„Poparz, jachty staniały”
Kiedyś, w czasach słusznie minionych, popularny był rysunek Andrzeja Mleczki, na którym w siermiężnym i biednym wnętrzu mężczyzna czytający gazetę z radością wykrzykuje do swojej żony: „Poparz, jachty staniały”. Minęły od jednak lata i dziś uprawianie sportów wodnych, także z wykorzystaniem swoich własnych łodzi i jachtów nie jest już poza zasięgiem finansów przeciętnego Kowalskiego. Dlatego warto zapoznać się z ubezpieczeniami związanymi z tą dziedziną naszej aktywności.
Wykupienie polisy typu jachtocasco chroni nas przed ryzykiem finansowym związanym ze szkodami, jakie mogą powstać na naszej jednostce w wyniku np. wpłynięcia na mieliznę czy też stłuczki. W takim wypadku ubezpieczenie pokrywa koszt ewakuacji pasażerów, podniesienia łodzi z wody i odtransportowania do stoczni.

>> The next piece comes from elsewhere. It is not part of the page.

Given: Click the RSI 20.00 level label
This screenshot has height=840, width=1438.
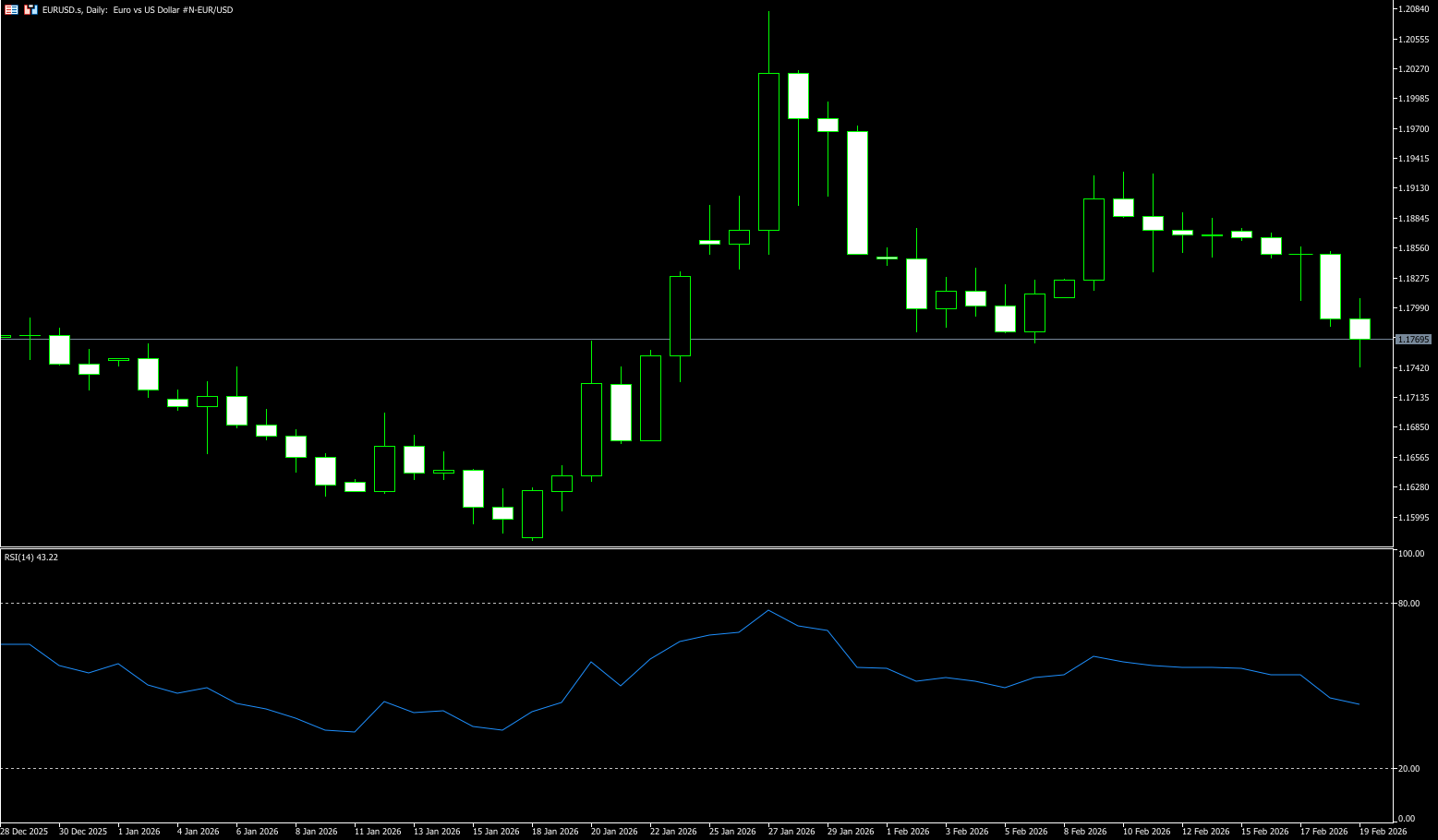Looking at the screenshot, I should 1409,769.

Warto także zadbać o ubezpieczenie posiadacza jachtu od odpowiedzialności cywilnej. Będzie ono chroniło nie tylko przed finansowymi następstwami szkód wyrządzonych osobom trzecim, wynikłym w czasie posiadania i użytkowania jachtu, ale i nieuzasadnionymi roszczeniami powypadkowymi osób trzecich. Powinniśmy także pamiętać o ubezpieczeniu kosztów leczenia i następstw nieszczęśliwych wypadków (NNW) za granicą. W ten sposób możemy uchronić i siebie i załogę nie tylko od wypadków na pokładzie jednostki, ale także po zejściu na ląd.